• Instructions for the task
Take the lines of the data from the one containing "The height and" through the one containing "point(697,53)". Write only those lines again with "desktop" replaced by "downloads", change nothing else, and omit the pictures.

• Task inputs

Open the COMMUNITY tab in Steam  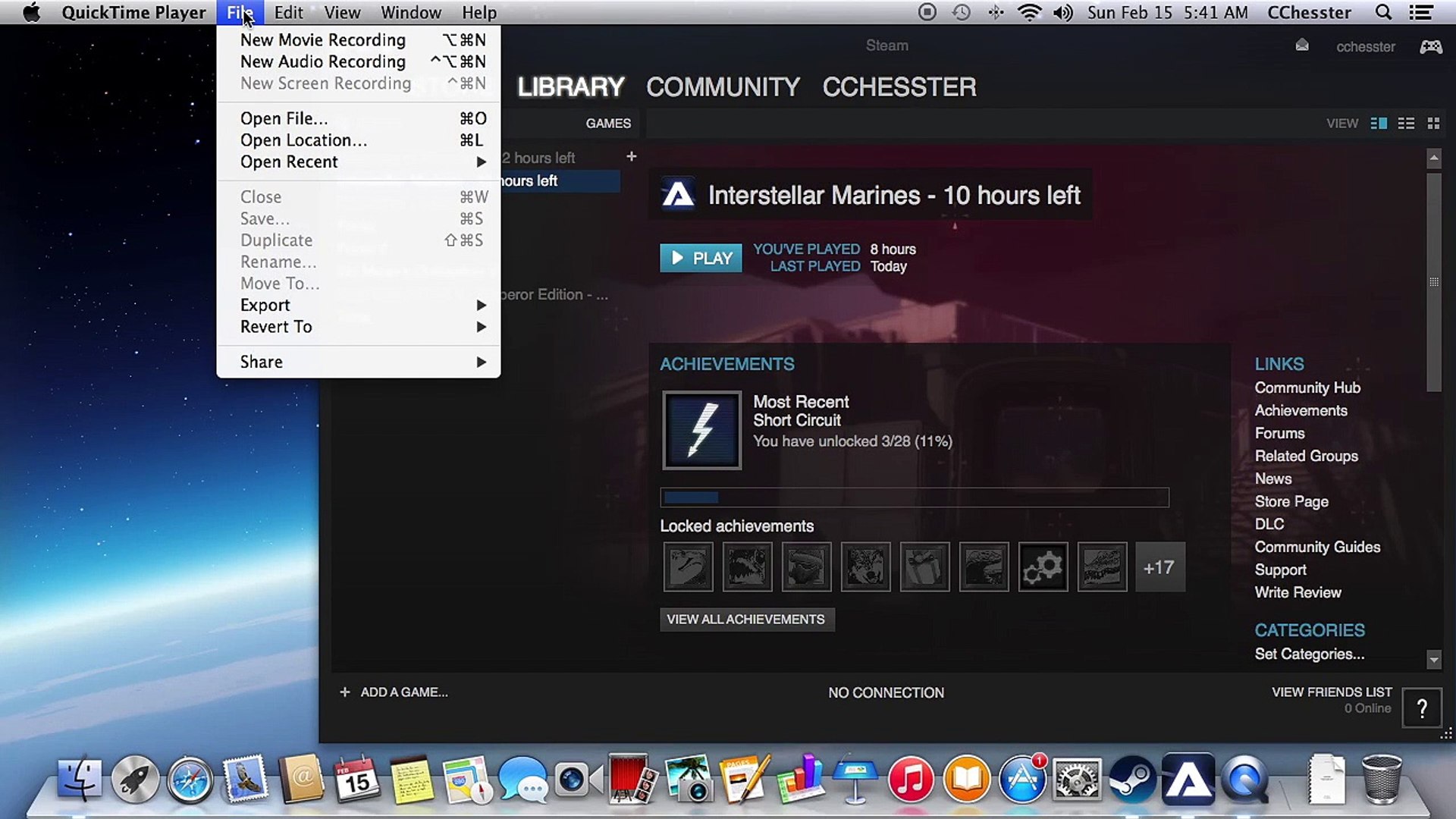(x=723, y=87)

...

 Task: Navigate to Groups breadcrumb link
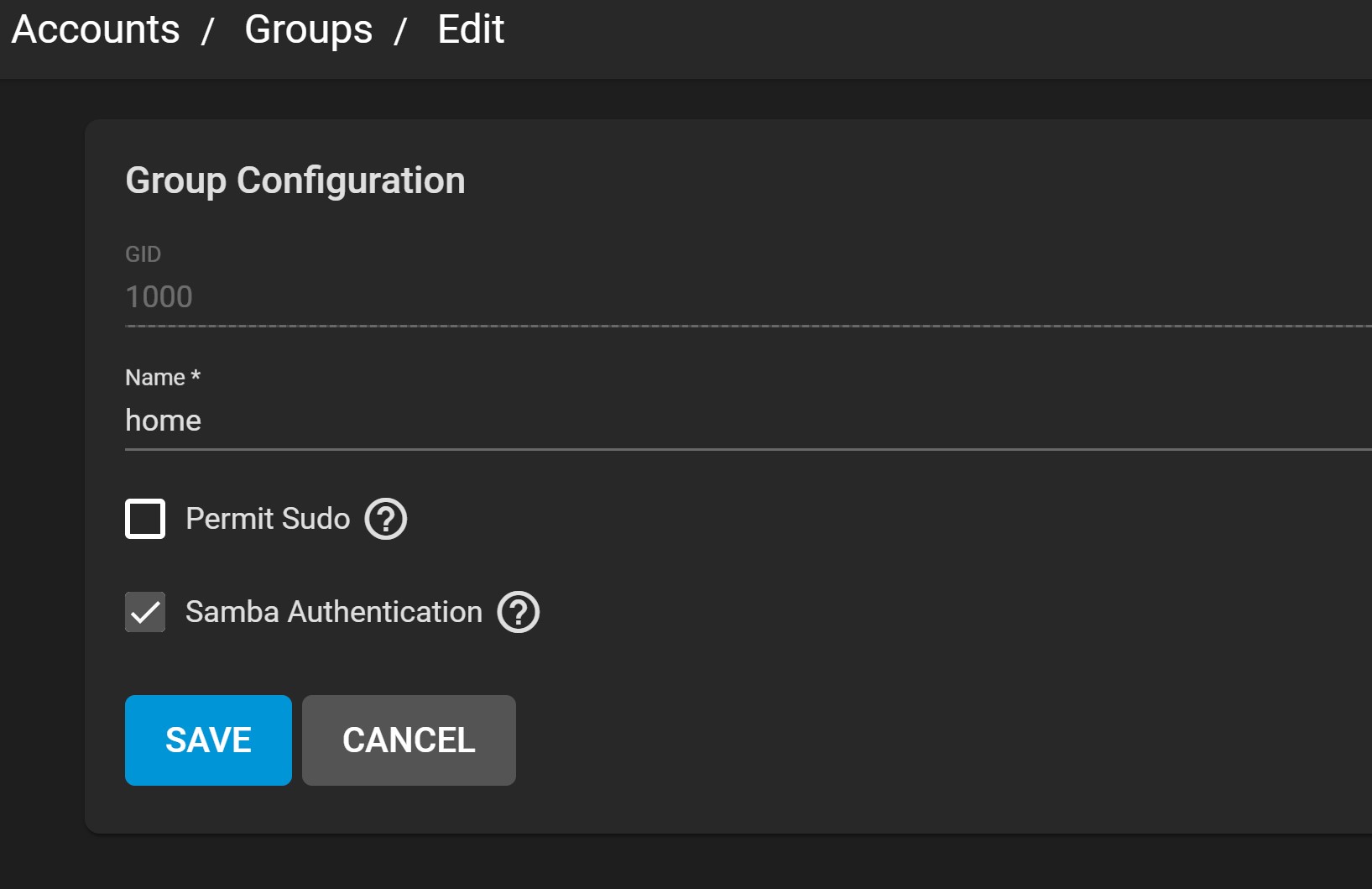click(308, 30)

--

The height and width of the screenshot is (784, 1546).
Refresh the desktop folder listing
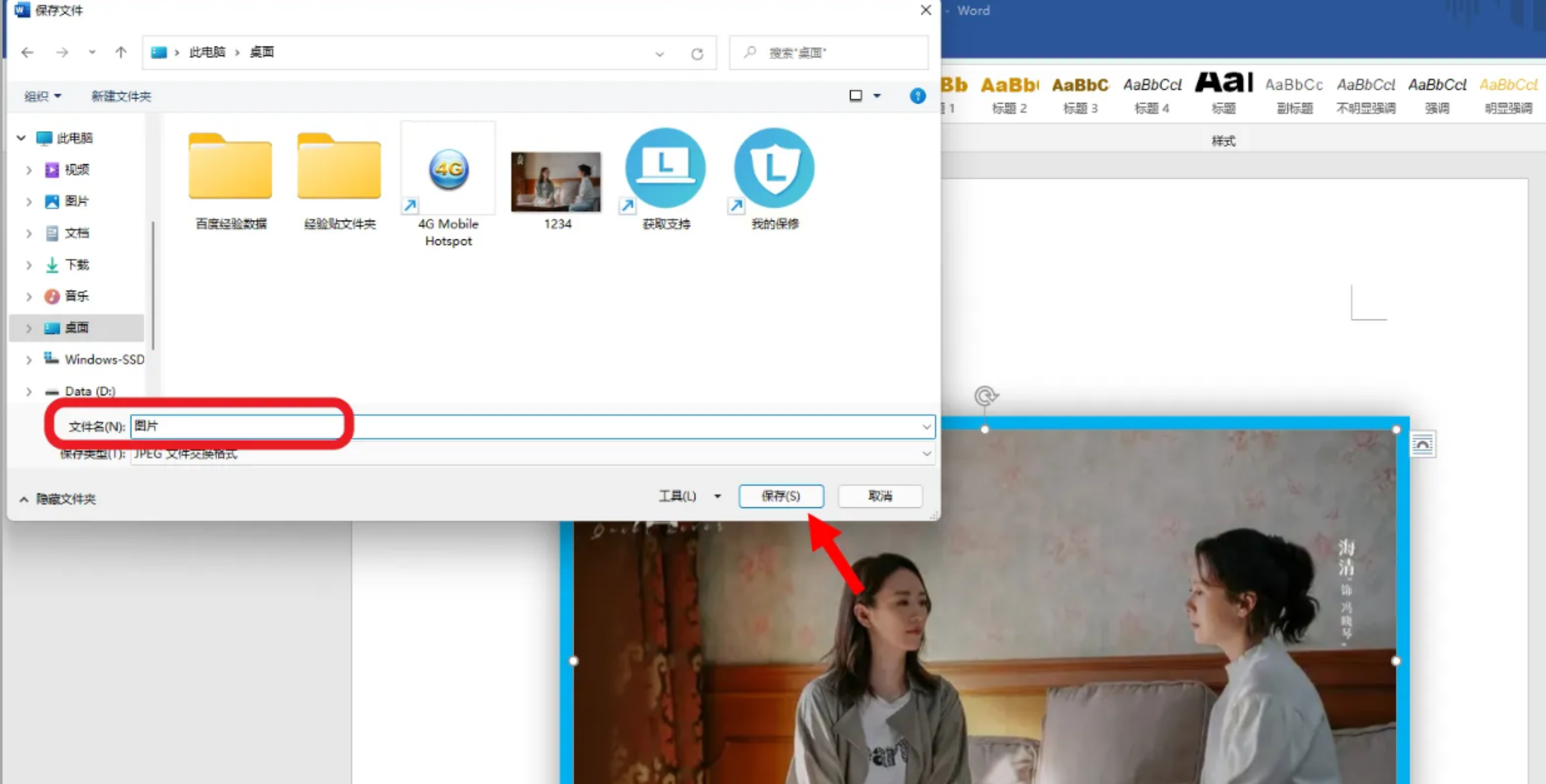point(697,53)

• Final answer
The height and width of the screenshot is (784, 1546).
Refresh the downloads folder listing
point(697,53)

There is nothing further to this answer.